Any relation to Howard?
Take Care
A1miras
Dave Hughes certainly doesn't look the part of a technology trailblazer. The burly, 74-year-old retired Army colonel could stuff a scrawny computer geek in his Stetson.
But the real question... How is he at Counter-Strike!
He wants a solar-powered laptop to be buried with him when he dies, which will "analyze" and improve on his past writings and effectively act as him. What a crackpot!
He brought packet radio to the most remote places, Indian Reservations, etc.
Or is that Johnny Internet-seed?
Fuck Beta. Fuck Dice
Good. Now *everyone* can see lactation porn, or women fucking polar bears.
"So he let troops paint tanks in psychedelic colors, drive them in road rallies and bring wives and girlfriends along as navigators.
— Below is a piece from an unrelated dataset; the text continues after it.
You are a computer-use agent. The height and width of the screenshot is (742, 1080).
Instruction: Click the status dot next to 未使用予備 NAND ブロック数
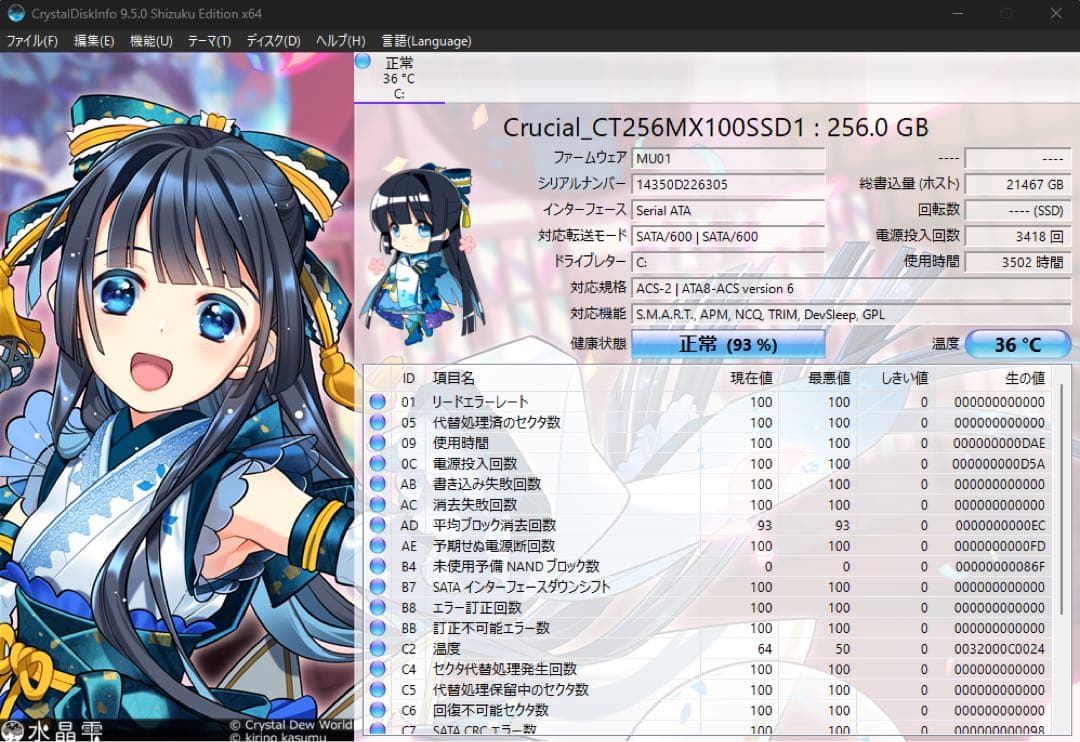pyautogui.click(x=377, y=567)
He stocked base hangouts with beer and go-go girls, encouraged black troops to stage Guerrilla Theater and brought in such diverse political speakers as Cesar Chavez and William F. Buckley."
I wonder how "strongly encouraged" his retirement was......
You can't judge a book by the way it wears its hair.
we need Johnny WAPseed to travel around the country.
"Sic Semper Tyrannosaurus Rex."
Bloody Hell, Anne Robinson is a /. member cloaked behind the invisibility of an AC posting!!!
You are the Weakest Link.... Goodbye.
For a pioneer of mass connectivity, he sure does have a boring webpage.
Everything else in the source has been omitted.